妊娠・授乳、血栓症の既往、日焼け、皮膚炎、感染、服薬中の薬、過去のレーザー・RF治療で強い反応があった場合は、治療を延期・変更したり、内服を選べないことがあります。
日本皮膚科学会ほか「美容医療診療指針」(外部サイト)
肝斑治療の
よくある質問
肝斑はシミとどう見分けますか?
肝斑は両頬に左右対称にもやっと広がり、境界がはっきりしないことが多い色調です。ただし老人性色素斑やそばかす、炎症後色素沈着と混在することも多いため、診察で分布、赤み、治療歴を確認します。
肝斑は刺激で悪化しますか?
紫外線、摩擦、炎症などの刺激が重なると色調が変化することがあります。強い施術を急がず、摩擦を避けるケアとUV対策を土台にして治療の順番を決めます。
肝斑治療は何回くらい必要ですか?
肌状態や選ぶ治療によって異なります。
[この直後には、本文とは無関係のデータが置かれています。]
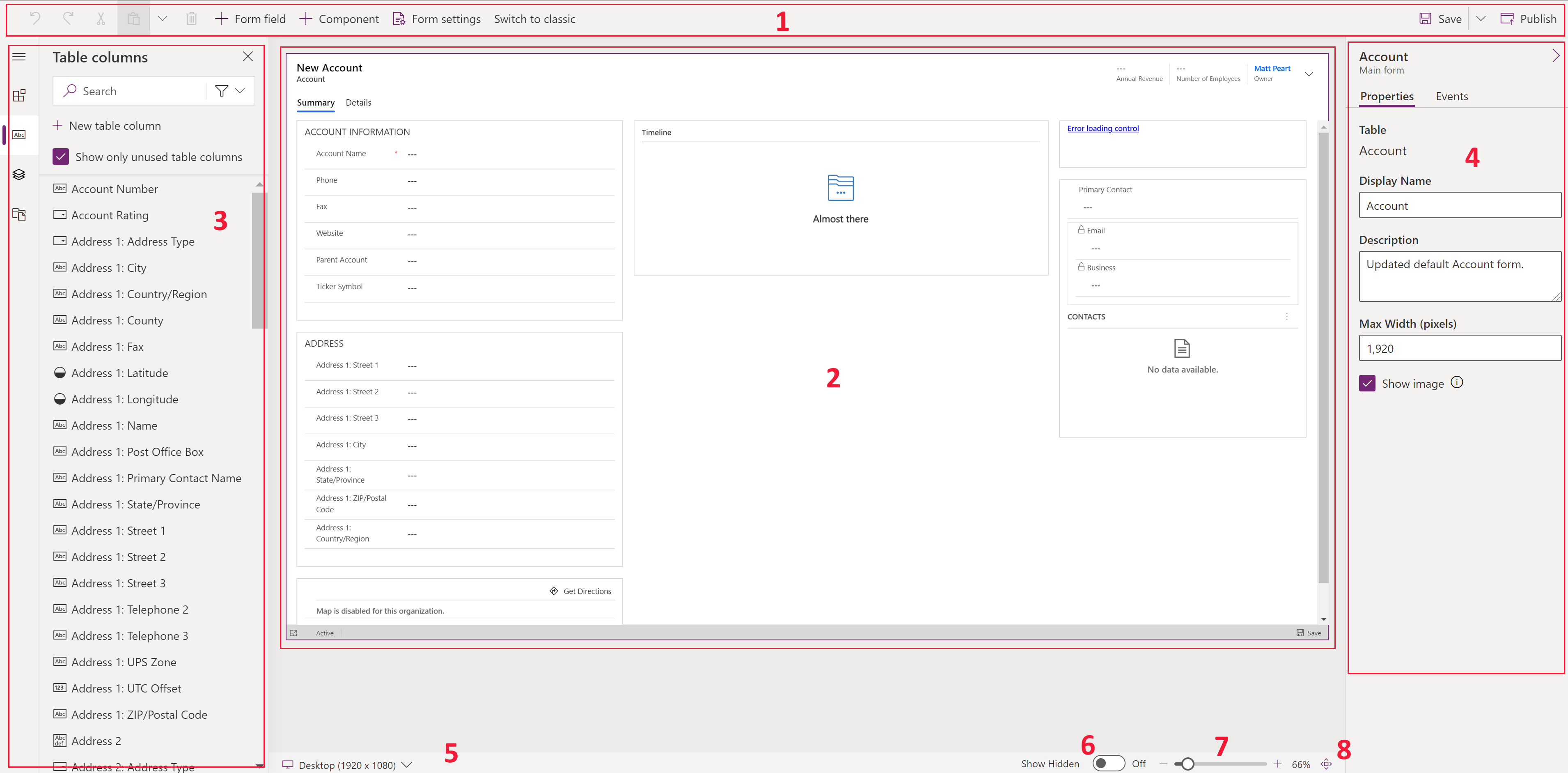This screenshot has width=1568, height=773.
Task: Click the Component icon in toolbar
Action: 339,19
複数回かけて反応を確認する治療が多く、毎回の赤み、乾燥、色調の変化を見て回数や間隔を調整します。
ポテンツァとアドバテックスはどう選びますか?
肝斑の色素が主体か、赤みや血管性要素が重なっているかで候補が変わります。診察で肌状態を確認し、外用・内服やメソナJを先に行う場合もあります。
肝斑があってもシミ取りを受けられますか?
肝斑の活動性が低く、別のシミが混在する場合は、状態に応じてルビーフラクショナルなどを慎重に検討します。先に肝斑の安定化を優先する場合があります。
治療中もメイクできますか?
治療内容と当日の皮膚状態によります。メソナJや低侵襲の治療では当日から可能な場合がありますが、針やレーザーを使う治療では医師・看護師の案内に従ってください。